Another dead mare waits
in the shoals of some body
of water, waits to be burden,
borne into a foaming ocean,
where it might become food
for whales, or, simply empty
signifier—hair latched
to the sea’s undulation
like Absalom’s beauty caught
in the branches of a tree desiring union,
entanglement, thick confusion—
but not this mare;
she does not get the luxury
of a lyric—a song that makes
our own undoing or killing sweet
even as we go down
into the fire to rise as smoke.
This horse lies, eyes open,
among the stones and freshwater
crawfish in Money, Mississippi.
She listens to the men’s boots break
the water when they drop a black boy’s body
near her head, then pick him up,
only to let him fall—again
there: bent and eye-to-eye with her
as though decaying is something
that requires a witness
—as though the mare might say:
On Tuesday after the rain fell,
the boy’s neck finally snapped
from the weight of the mill fan;
he never looked at me again.
Or the boy might say:
No more. They part
here: the boy’s body
carried back to town by another,
as the horse stays, says nothing
because horses don’t speak, besides
this one’s dead.



Roger Reeves, “The Mare of Money” from King Me. Copyright © 2013 by Roger Reeves. Used with the permission of The Permissions Company, LLC on behalf of Copper Canyon Press, coppercanyonpress.org.

Terrance Hayes explores how Emmett Till has become a haunting, powerful figure in Black poetry—and Black public grief—through the work of 10 important poets. Subscribe to the PSA newsletter for more in the Saying His Name series and to keep updated with the PSA.
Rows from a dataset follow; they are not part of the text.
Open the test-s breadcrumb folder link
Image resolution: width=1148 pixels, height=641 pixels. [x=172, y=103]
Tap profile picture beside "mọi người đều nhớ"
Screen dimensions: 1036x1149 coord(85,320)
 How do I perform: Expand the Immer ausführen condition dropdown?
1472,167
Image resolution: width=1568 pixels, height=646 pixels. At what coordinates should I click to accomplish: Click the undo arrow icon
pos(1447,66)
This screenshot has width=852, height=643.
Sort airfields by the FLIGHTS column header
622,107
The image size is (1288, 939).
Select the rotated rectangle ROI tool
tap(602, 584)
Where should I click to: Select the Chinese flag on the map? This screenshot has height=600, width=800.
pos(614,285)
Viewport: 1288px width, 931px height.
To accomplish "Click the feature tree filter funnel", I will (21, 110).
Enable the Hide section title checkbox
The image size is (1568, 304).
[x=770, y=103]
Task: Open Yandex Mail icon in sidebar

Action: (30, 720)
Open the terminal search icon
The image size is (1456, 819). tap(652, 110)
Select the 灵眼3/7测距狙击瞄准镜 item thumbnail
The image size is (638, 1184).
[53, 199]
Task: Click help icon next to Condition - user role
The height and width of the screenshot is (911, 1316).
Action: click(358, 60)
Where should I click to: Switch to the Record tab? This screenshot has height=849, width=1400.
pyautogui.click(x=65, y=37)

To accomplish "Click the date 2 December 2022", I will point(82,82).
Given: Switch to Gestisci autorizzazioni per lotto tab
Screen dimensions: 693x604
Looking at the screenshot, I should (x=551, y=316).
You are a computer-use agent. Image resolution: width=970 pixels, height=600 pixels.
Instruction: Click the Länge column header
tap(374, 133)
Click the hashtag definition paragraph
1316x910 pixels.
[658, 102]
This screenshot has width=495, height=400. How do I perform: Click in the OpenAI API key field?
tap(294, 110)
Terrance Hayes on "The Mare of Money"

I submit Roger Reeves’ bold, imaginative "The Mare of Money" as evidence poetry is a most potent kind of “open system.” That is, your interaction with poems like this one are not limited to/by the specifics the poem. You get to wander and wonder. Metaphor permits open interpretation and digression. Reeves’ title provides immediate example as a “mare” and “money” reverberate with innuendo and implication. (Who was the mayor of Money, Mississippi, for example? Turns out there was no mayor. Money was a town with a cotton gin, a church, and Bryant’s grocery store.) If a “closed system” is equal to the mathematical/logic resolutions/comprehension of poetic explication, an open system is equal to the Keatsean negative capability that makes uncertainty an occasion of imaginative participation… After coming to terms with the beautiful reverberating density of the poem, I decided to “depict” one of the many ways this poem opens my mind. Somehow it brought to mind French filmmaker Robert Bresson’s 1966 film, Au hasard Balthazar, which translates to Balthazar, at Random. Jean-Luc Godard once said the film contained “the world in an hour and a half.” It follows a donkey named Balthazar through a series of terrible and cruel misadventures until he dies in a countryside. I’ve edited the final scene here with some cross dissolve and Reeves. Sheep bells and a Schubert sonata play over the donkey’s corpse, “where it might become food / for whales, or simply empty / signifier.” The donkey may be seen as a mare in an open system. Bresson’s film may bring to mind the death of Emmett Till. Everything is in conversation in metaphor.